▶ [Task item] Copy nothing but the lines from the one containing "This screenshot has height=941, width=747." through the last line of the entries below, exactly as written and without pictures.

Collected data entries
::::

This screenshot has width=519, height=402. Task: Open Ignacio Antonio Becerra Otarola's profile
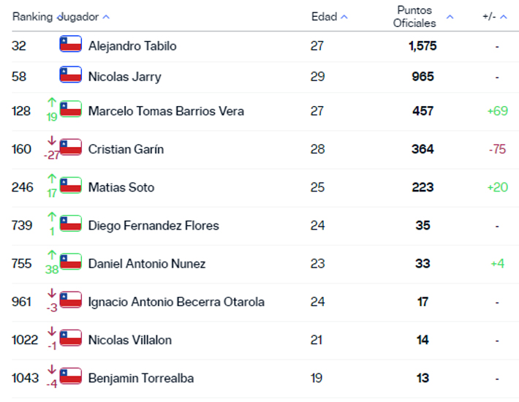[x=176, y=302]
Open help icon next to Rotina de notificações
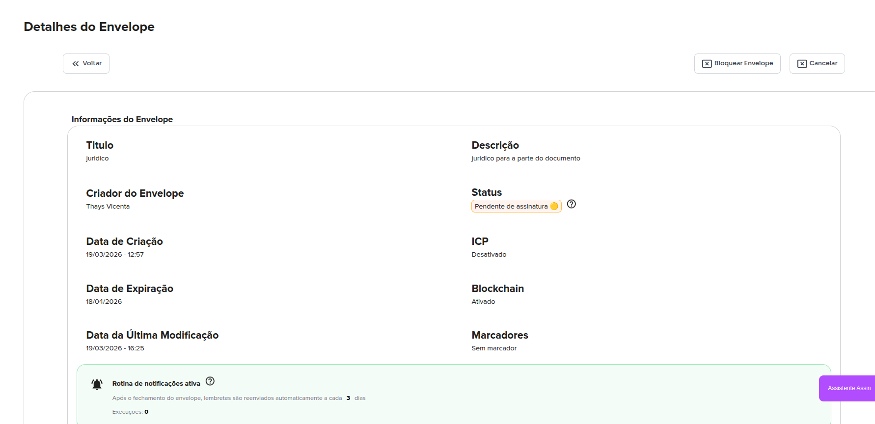The height and width of the screenshot is (424, 875). click(x=210, y=381)
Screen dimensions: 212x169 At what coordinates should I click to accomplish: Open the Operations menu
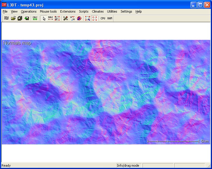(29, 11)
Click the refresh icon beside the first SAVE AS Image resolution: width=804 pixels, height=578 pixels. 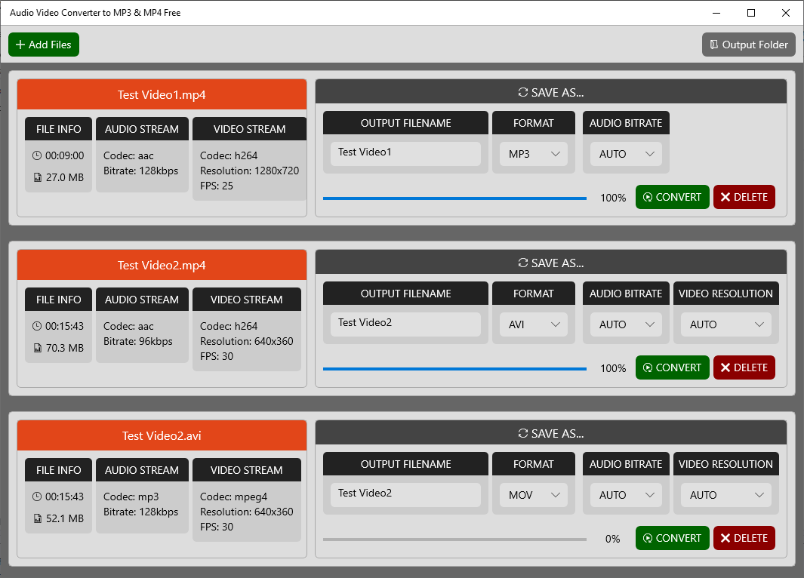tap(523, 92)
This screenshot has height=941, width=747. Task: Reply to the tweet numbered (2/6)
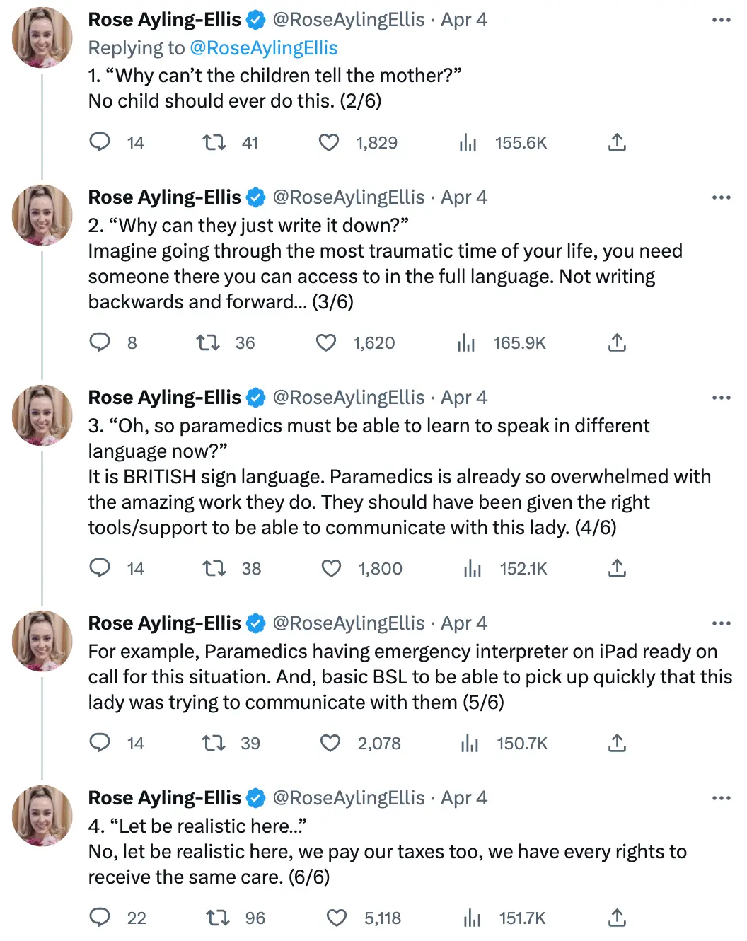[100, 142]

::::

▶ [Result for this task]
This screenshot has height=941, width=747. Task: Reply to the tweet numbered (2/6)
[100, 142]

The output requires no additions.